SOURCE DOCUMENT:
Passionately collected over forty years, amassing over 400 pieces of Studioware this private collection is not only noted for its breathtaking quality but also its historical reflection of Studio Potters working in the South West.

In 2002 Christine Halstead approached John Butler, the Curator of The Burton Art Gallery & Museum during this time to discuss securing a future home for her collection of studio ceramics upon her passing. A few months passed and it was agreed that the Burton would visit Christine at her home in Riversford, South Brent, Devon, to view her collection of ceramics and discuss what inspired her to collect over the last 40 years.

Upon arrival, to our surprise we discovered a very large collection of Studio ceramics housed in a purpose-built extension, overlooking the river Avon. A lot of the pots within the collection were not chosen by Halstead because of names, it was all about the pot. Eclectic in her tastes, the durability and functionality of domestic ware were important to her.

Christine Halstead was a great supporter of The Burton Art Gallery & Museum with family connections to Bideford through the Durrant Hotel in Northam. She was instrumental in the development of the Devon Guild of Craftsman in Bovey Tracey and was a great patron to the arts and artists.

Following the visit, Bearnes Auctioneers were commissioned to undertake the task of producing an inventory and valuation of the collection, with Christine’s help. It was then agreed in principle that the collection would be housed at The Burton Art Gallery & Museum and Christine had this written into her will, that the collection would be bequeathed to The Friends of the Burton Gallery & Museum, a separate charity that supports the work of the Burton.

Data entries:
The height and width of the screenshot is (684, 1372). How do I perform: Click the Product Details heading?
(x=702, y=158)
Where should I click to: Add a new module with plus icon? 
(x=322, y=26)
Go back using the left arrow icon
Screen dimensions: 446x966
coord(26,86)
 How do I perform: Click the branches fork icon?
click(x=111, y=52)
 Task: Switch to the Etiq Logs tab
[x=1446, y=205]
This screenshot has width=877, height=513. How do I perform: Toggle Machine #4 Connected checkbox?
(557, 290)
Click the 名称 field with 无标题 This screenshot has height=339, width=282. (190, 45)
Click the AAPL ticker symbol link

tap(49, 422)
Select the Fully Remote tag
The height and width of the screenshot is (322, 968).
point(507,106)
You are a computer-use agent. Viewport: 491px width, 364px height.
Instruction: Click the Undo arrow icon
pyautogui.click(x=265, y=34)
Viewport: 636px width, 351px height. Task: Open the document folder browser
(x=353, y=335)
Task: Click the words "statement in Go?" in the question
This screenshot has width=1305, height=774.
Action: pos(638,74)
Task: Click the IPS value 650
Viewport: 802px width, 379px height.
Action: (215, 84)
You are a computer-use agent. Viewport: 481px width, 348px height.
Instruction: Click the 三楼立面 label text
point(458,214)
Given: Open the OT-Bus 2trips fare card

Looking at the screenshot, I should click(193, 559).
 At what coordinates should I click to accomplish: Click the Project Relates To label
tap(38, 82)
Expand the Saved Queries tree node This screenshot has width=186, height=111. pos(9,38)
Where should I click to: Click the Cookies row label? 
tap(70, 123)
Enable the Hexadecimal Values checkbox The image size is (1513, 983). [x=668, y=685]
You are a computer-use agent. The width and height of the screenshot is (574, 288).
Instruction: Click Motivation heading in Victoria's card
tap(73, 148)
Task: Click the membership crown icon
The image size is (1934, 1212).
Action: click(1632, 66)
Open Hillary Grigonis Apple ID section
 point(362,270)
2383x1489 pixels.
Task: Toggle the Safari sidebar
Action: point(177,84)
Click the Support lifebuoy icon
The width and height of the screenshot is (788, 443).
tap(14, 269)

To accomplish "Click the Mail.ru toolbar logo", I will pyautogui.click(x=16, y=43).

STATED TASK 1:
Summarize the Halstead collection passage in two sentences.
STATED TASK 2:
Reproduce the Halstead collection passage from "Passionately collected over" down to "last 40 years.".

TASK SOLUTION 1:
Christine Halstead built a collection of over 400 pieces of Studioware over forty years, notable for its quality and its reflection of Studio Potters working in the South West. In 2002 she approached the Burton Art Gallery & Museum about a future home for the collection, and after an inventory and valuation by Bearnes Auctioneers, her will bequeathed it to The Friends of the Burton Gallery & Museum.

TASK SOLUTION 2:
Passionately collected over forty years, amassing over 400 pieces of Studioware this private collection is not only noted for its breathtaking quality but also its historical reflection of Studio Potters working in the South West.

In 2002 Christine Halstead approached John Butler, the Curator of The Burton Art Gallery & Museum during this time to discuss securing a future home for her collection of studio ceramics upon her passing. A few months passed and it was agreed that the Burton would visit Christine at her home in Riversford, South Brent, Devon, to view her collection of ceramics and discuss what inspired her to collect over the last 40 years.